The items also helped a young nation, still reeling from the Civil War, forge an identity.

Representations of westward expansion, the natural beauty of the country and tributes to Native Americans graced the pottery: "We were looking at what is unique about America," Thalheimer said.

It was a celebration of America's birthday that kicked the art-pottery movement into high gear. At the 1876 Centennial International Exhibition in Philadelphia, fine French and Asian ceramics were on display.

Impressed by a French glazing technique, Mary Louise McLaughlan experimented and experimented until she figured out its secret. Meanwhile, Maria Longworth Nichols was also struck by the art form, eventually founding Rookwood Pottery, which would become arguably the nation's best-known art pottery.
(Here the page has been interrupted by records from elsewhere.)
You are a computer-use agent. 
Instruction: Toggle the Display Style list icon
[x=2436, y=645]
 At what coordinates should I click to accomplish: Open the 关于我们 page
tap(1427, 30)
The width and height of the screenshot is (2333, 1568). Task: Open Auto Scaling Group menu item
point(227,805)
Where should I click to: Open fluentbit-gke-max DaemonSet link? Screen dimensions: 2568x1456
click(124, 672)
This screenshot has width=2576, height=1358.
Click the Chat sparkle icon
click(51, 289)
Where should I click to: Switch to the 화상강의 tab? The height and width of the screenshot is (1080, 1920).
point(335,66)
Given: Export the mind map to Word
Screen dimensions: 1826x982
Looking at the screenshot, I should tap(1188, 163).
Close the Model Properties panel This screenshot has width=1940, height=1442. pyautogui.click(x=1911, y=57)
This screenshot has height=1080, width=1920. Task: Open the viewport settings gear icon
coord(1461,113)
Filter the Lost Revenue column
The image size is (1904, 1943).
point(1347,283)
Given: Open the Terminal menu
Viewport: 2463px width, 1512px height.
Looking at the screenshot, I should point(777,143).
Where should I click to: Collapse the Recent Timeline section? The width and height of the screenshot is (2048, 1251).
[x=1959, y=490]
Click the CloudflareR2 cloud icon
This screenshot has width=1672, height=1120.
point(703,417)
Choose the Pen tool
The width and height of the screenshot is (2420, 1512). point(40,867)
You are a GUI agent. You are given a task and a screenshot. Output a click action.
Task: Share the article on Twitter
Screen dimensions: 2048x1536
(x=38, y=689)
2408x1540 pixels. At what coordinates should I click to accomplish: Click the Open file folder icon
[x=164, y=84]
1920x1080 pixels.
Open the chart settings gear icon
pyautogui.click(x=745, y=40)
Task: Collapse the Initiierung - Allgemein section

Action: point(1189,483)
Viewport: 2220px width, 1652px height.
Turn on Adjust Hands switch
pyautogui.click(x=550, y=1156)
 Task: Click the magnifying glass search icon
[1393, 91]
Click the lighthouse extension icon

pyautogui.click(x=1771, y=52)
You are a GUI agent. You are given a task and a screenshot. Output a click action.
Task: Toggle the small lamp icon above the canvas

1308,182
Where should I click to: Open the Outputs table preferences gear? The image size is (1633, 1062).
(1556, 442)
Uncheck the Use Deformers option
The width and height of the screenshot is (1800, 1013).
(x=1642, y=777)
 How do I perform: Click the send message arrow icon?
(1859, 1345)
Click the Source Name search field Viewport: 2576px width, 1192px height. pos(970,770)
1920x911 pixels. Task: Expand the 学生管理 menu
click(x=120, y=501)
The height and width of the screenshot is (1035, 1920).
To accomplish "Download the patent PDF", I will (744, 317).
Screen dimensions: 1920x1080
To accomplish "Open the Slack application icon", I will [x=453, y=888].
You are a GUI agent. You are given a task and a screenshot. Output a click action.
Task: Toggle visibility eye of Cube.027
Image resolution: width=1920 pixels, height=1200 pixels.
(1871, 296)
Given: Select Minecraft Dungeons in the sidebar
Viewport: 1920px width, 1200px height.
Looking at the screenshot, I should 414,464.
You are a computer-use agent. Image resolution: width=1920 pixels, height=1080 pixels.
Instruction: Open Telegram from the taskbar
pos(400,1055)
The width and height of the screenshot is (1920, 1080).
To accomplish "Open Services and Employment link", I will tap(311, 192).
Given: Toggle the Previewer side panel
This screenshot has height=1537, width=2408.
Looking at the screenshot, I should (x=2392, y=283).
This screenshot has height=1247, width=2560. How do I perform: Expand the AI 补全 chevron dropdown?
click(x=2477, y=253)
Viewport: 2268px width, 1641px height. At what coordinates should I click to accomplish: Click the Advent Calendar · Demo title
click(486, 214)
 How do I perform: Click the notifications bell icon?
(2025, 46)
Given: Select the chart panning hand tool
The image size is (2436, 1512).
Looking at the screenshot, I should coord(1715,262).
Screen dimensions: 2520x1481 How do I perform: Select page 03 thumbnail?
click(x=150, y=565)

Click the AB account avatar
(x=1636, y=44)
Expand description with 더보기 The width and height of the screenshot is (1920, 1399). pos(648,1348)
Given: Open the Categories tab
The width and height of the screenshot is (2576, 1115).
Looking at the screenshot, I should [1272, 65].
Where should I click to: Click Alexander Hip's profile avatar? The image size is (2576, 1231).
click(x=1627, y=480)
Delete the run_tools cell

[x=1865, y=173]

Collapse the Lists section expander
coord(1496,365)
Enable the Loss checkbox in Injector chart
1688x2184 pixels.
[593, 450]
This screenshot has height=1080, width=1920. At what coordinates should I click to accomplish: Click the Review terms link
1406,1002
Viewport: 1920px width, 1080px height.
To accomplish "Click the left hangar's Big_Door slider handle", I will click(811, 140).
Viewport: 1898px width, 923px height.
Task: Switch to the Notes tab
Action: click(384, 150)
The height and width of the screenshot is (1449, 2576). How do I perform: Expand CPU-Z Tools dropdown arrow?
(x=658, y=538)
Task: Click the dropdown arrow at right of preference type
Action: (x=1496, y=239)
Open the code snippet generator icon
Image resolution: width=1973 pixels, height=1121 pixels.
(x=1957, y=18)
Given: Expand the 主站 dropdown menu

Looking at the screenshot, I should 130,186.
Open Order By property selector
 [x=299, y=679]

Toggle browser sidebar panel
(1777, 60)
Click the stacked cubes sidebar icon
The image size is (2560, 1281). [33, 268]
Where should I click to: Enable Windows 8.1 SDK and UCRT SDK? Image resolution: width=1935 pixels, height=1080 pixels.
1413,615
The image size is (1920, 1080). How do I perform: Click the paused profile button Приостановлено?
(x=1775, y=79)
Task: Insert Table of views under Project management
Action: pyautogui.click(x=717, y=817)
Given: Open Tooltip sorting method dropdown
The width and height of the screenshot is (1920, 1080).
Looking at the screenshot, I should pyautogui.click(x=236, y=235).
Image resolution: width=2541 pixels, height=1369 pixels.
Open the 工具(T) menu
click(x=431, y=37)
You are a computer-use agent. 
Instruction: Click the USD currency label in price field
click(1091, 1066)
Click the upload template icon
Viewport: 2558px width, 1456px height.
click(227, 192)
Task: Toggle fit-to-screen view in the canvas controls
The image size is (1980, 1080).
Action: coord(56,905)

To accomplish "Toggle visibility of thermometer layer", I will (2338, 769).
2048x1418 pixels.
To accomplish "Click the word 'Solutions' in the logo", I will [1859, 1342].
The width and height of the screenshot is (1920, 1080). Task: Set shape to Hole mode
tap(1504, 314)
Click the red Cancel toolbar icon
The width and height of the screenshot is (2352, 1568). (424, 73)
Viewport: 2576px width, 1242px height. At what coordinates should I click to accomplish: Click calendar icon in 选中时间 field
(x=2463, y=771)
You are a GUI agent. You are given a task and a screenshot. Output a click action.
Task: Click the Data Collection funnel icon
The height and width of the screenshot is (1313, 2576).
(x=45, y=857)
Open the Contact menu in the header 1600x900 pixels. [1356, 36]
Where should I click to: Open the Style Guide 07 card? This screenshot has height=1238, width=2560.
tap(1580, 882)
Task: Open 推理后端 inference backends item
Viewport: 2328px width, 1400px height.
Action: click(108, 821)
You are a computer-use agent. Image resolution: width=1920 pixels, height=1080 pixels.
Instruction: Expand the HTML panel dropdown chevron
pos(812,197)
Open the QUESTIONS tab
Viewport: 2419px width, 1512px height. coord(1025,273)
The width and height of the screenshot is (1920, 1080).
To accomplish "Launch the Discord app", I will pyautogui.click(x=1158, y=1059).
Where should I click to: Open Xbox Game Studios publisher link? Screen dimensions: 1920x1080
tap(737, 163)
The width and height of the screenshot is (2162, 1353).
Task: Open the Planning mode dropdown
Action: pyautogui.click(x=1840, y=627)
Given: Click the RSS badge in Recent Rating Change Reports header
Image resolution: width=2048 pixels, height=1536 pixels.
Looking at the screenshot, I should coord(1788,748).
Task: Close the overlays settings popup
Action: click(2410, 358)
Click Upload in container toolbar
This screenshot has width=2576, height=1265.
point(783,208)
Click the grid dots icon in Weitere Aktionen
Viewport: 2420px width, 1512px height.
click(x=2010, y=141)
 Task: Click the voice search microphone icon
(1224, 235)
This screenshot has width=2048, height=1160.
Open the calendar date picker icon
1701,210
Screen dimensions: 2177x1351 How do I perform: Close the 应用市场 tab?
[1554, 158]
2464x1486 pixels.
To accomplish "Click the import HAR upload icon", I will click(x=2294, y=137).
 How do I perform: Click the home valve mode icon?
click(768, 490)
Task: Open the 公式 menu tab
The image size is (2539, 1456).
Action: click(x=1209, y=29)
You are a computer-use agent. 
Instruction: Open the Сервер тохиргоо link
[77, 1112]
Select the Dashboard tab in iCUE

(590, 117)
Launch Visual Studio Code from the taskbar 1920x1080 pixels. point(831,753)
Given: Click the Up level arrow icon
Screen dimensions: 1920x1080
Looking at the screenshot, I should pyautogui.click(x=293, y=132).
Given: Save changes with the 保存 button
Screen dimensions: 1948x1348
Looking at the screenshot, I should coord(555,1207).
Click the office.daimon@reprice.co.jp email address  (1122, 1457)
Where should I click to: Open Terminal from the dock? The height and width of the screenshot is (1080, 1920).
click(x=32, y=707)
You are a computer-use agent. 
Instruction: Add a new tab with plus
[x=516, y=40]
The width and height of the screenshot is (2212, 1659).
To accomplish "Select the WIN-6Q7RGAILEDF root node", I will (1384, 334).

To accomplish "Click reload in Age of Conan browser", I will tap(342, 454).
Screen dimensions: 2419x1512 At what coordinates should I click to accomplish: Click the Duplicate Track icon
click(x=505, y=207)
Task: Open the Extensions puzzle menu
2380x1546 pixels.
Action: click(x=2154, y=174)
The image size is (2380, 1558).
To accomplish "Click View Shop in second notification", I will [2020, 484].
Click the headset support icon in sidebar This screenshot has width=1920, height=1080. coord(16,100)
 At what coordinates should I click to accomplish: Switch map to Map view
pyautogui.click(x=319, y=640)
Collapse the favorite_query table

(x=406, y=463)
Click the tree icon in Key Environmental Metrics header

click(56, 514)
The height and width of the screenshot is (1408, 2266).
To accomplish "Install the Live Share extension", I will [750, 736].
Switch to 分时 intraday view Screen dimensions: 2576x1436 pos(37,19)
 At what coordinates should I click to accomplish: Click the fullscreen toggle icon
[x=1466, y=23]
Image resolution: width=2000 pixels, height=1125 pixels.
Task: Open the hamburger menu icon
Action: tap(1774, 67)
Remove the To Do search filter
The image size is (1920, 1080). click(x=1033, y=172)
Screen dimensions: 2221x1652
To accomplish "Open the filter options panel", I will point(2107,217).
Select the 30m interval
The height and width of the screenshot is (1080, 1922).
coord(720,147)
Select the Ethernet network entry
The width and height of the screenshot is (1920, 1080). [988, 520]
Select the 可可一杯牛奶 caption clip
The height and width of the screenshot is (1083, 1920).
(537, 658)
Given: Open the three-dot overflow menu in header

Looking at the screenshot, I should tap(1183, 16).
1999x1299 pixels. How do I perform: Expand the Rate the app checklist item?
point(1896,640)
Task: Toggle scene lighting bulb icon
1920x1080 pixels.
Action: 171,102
As the two elevated the art form, they also put another American twist on it: Their pieces were affordable. While Britain created beautiful art pottery, most of it was financially out of the reach of average people. Not so in the United States.

"That was one of the Americans' strengths," Thalheimer said.

Over time, schools developed in which the newest Americans found self-sufficiency through the art form.

"It was about setting immigrant women up with something they could do," Thalhemier said. "It was about educating them, but also giving them a trade."

Using more than 100 objects to tell the story of American art pottery, the Morse exhibit details shapes, glazes, techniques and themes that brought the art form — and its practitioners — such prominence.

"You think it was the 1970s when women really started to take command of themselves, but these women lived in the 1870s," Thalheimer said. "It's really women who found their strength through this."


* Matthew J. Palm is the Orlando Sentinel's arts writer and theater critic.